Learning from leadership
ICM encourages today’s impact leaders to share their experiences in building their careers in impact investing.
Rethink Education’s Amy Nelson was a first-generation college student who developed a passion for fostering more equitable access to education working for education NGOs. At Rethink, a New York-based edtech investor, she leads fundraising and investor relations and sits on the firm’s investment committees. Last month, she became the firm’s third managing partner. She dedicates time to mentor junior professionals and encourages them to prioritize learning and building credibility.
Elizabeth Chou, a partner at North Carolina-based education impact investor Leeds Illuminate, started her career in commercial lending at M&T Bank. After earning an MBA from Columbia Business School, she went into education investing at New Markets Venture Partners. She progressed from senior associate to general partner in nine years. As a female fund manager, Chou is especially focused on helping other female impact professionals trust that they can figure things out as they go.

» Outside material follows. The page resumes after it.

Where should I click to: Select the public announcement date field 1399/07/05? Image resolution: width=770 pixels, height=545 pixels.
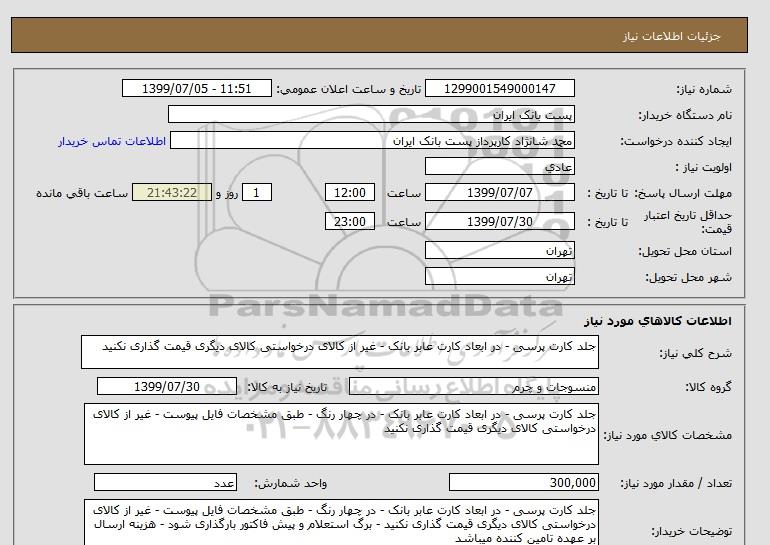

Both Nelson and Chou serve as mentors for ICM’s Mosaic Fellows, an annual program designed to provide top-performing graduate students from underrepresented backgrounds with fund management experience. Mentors from 120 ICM member firms, which collectively manage more than $50 billion, also participate.
Impact fellows
Mosaic has graduated 90 fellows, most of whom have gone into careers in impact and sustainable finance. This year’s cohort was its largest with 25 fellows. ICM network members like Ecosystem Integrity Fund, Closed Loop Partners and Clean Energy Ventures have hired from the program.

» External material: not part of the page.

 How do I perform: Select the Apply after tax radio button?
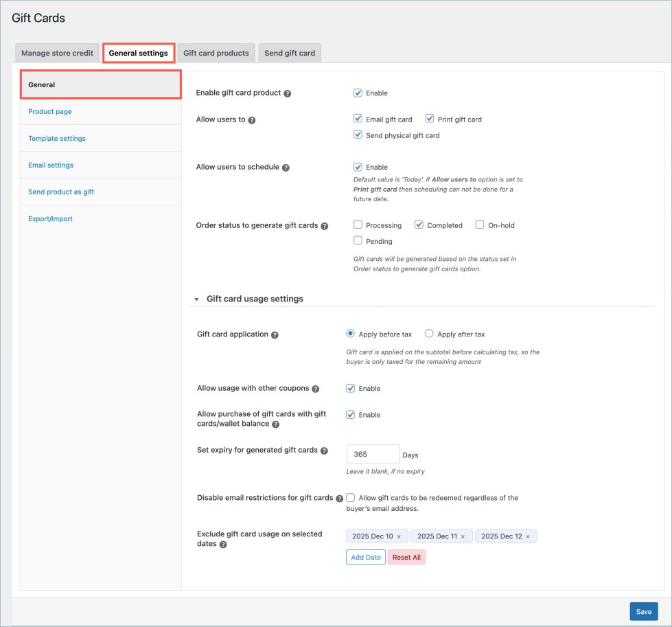pos(429,334)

“Advancing skilled, diverse talent in impact investing has been an objective for ICM since our founding five years ago. The Mosaic Fellowship was our first major initiative reflecting the depth of our commitment,” ICM’s Marieke Spence tells ImpactAlpha.
The goal of its latest research is to “illustrate the variety of career paths that can lead to a partner or managing director role at a fund; it’s not always linear,” she adds. “We hope the report will encourage more funds to establish clarity and transparency around team roles and the skills needed to advance over time.”